Surfistas de los 90
Un viaje hacia la juventud que fue, las carreteras secundarias y aquella libertad improvisada de una generación que creyó que el mundo todavía podía caber en una vieja Volkswagen camino de Portugal
Los protagonistas de la expedición
Fue hace diez o doce años. Éramos cinco en una furgona Volkswagen matrícula de Barcelona de segunda mano: guapos a nuestra manera, algo divertidos en los días impares, y con poca pasta en ningún sitio, menos aún en la talega. Rondábamos la treintena. Algo desaliñados, sin aspavientos, nos distribuimos en los asientos de la Camper alemana como bien pudimos. Saliendo de Córdoba, durante el primer trayecto hasta Huelva, condujeron las chicas. Después, hasta Portugal, también. Pasamos de largo varias gasolineras CAMPSA abandonadas y fue entonces cuando echamos de menos algo antes llamado España.
Fue unos días después de la Semana Santa de aquel año. No veníamos de vuelta de nada; quizás sí de la posmodernidad, pero sin traumas. Aunque aún no lo sabíamos, ni hablábamos de ello. Nuestro destino eran las playas de Nazaré e íbamos a hacer surf. Por la radio sonaba Radio Olé -sería inútil explicar por qué- y a través de las ventanillas veíamos campos y pedanías pasar, unas tras otras. Nunca fuimos más felices aquellos hijos de los estertores de una clase media española que nunca volverá. Viéndolo desde la perspectiva del tiempo, fue algo que no se volverá a repetir. Porque ya no existe. Alguien después decidió que sobrábamos.
Las cinco tablas de surf iban en la baca, sobre el techo del vehículo: eran baratas, apenas lijadas o quizás demasiado, e íbamos más contentos que un San Luis. Manolo iba de copiloto: encantador, rubiasco y surfista nazi. Ríchard, el gaditano rojipardo, era el encargado de la intendencia. Lupe, anarquista expulsada de la CNT y morena como un desmayo cordobés, nunca dejó de hablar como un loro durante todo el camino. Lucía manejaba el volante de la Volkswagen como una valquiria íbera, guapa como un sueño de película de los 50´s. Y por último, yo.
Aquellos cinco de aquel viaje en la furgo Volkswagen camino a Portugal no sabíamos demasiado de nada, pero sí de todo un poco. Cosa difícil, cuando conseguimos ponernos de acuerdo, paramos en el arcén de la carretera Nacional para hacer un descanso. Fue entonces cuando Ríchard comprobó la presión de las ruedas Pirelli y el nivel del aceite del motor de la cascada furgona, Lucía abrió las fiambreras de tortilla de patatas, y Lupe y yo, mientras tanto, nos fuimos a robar huevos en los gallineros de las casas más cercanas.
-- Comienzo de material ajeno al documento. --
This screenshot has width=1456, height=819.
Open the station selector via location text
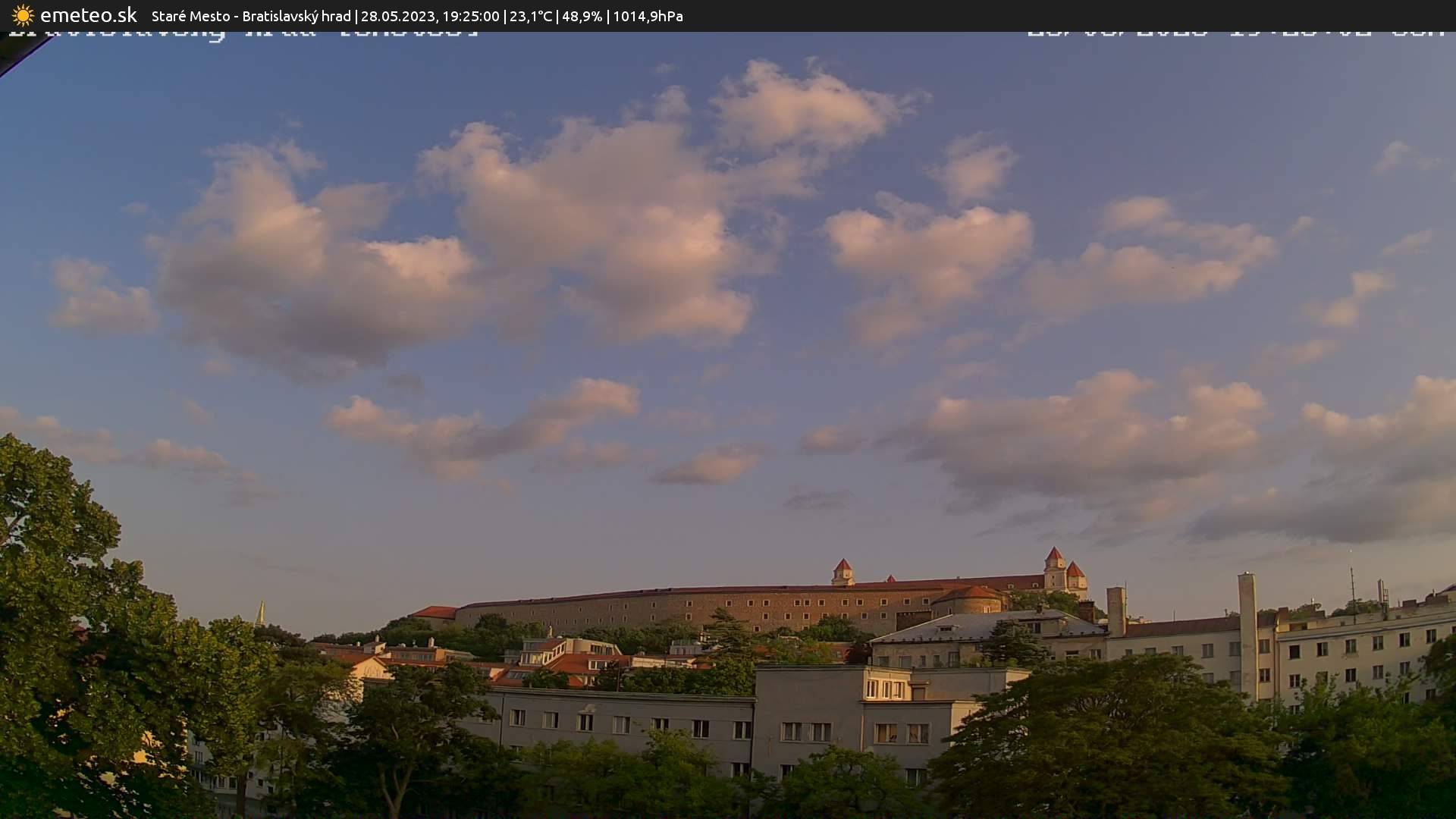click(x=250, y=16)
Juraría que nunca nos sentimos más vivos.
Nazaré en el recuerdo: amigos y surf
Manolo tenía la manía, empecinado, mientras viajábamos en aquella maravillosa vieja cafetera alemana con ruedas, de echarse agua oxigenada sobre el pelo para aclarar su melena oscura como una bendición mediterránea, y así poder aparentar ser más surfero cuando llegásemos a aquella punta de Portugal. Nunca lo consiguió. Así, mientras tragábamos un kilómetro tras otro, fuimos llegando a Nazaré. Cuando llegamos hacía frío. Lupe me prestó una chupa de lana y yo a cambio le dí un beso. Aún las estrellas parecían otras.
Aquella tarde -porque atardecía- en que llegamos a Portugal no había vendaval y las olas eran las idóneas para hacer surf en la playa. Entonces fue cuando los cinco de aquella Volkswagen nos miramos de refilón, con unas medias sonrisas. Nos enfundamos los neoprenos y las camisetas Santa Cruz, pedimos unos cafés con leche y unos aguardientes para entrar en calor. De fondo, por algún sitio, sonaba una canción de Los Ramones.
Y, con las tablas de surf bajo nuestros brazos, los cinco santiguándonos, atravesamos la playa y decidimos ir a probar las olas.